*WHAT IS EXPECTED*
Please state the number of lines in the listing that contain the word "This", and nothing else.

━━━ DATA FOR THE TASK ━━━

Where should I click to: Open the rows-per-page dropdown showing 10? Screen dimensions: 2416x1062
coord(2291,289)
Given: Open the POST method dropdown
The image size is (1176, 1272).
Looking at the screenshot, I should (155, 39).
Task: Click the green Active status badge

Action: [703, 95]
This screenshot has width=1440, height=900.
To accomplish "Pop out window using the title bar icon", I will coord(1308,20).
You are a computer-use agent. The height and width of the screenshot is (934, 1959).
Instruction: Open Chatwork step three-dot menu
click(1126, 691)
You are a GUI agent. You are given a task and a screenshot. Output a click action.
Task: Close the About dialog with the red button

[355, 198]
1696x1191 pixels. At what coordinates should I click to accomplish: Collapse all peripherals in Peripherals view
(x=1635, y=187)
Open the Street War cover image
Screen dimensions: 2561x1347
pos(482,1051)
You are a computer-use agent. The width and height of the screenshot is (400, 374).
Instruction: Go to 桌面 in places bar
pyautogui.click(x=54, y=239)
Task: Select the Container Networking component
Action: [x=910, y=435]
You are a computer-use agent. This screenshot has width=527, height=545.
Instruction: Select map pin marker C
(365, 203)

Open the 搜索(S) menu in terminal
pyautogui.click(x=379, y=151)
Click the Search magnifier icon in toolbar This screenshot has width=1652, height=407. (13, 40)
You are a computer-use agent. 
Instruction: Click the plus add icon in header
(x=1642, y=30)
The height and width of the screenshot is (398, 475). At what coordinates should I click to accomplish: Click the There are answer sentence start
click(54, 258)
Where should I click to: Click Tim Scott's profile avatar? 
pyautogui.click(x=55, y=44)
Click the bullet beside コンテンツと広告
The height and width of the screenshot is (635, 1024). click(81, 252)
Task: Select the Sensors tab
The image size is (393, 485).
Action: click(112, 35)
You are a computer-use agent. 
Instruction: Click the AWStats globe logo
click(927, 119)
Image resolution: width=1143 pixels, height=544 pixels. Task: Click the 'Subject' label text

━━━

*ANSWER SECTION*
3